┌──

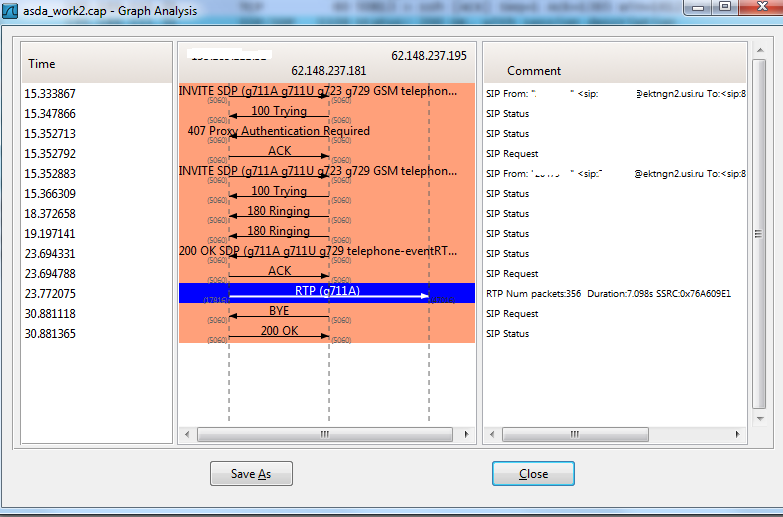Select the BYE message arrow
Image resolution: width=783 pixels, height=517 pixels.
coord(279,312)
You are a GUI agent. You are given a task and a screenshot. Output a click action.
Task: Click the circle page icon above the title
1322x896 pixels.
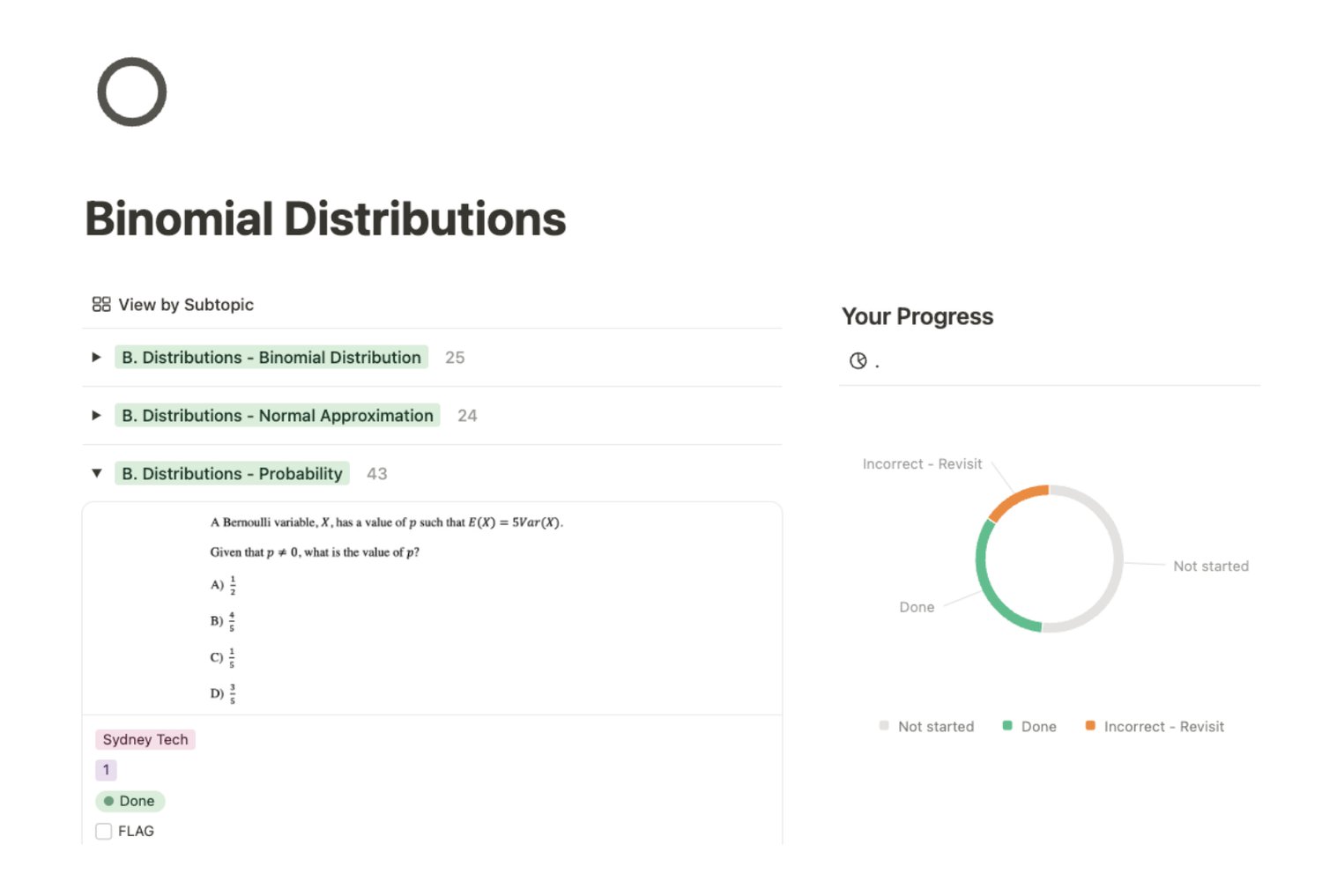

└──

REQUIREMENT: Starting at the line with "You are a GUI", reproduce exactly each line through the end of the entries, including the first and the last, and skip the pictures.

RESPONSE AREA:
You are a GUI agent. You are given a task and a screenshot. Output a click action.
Task: Click the circle page icon above the title
1322x896 pixels.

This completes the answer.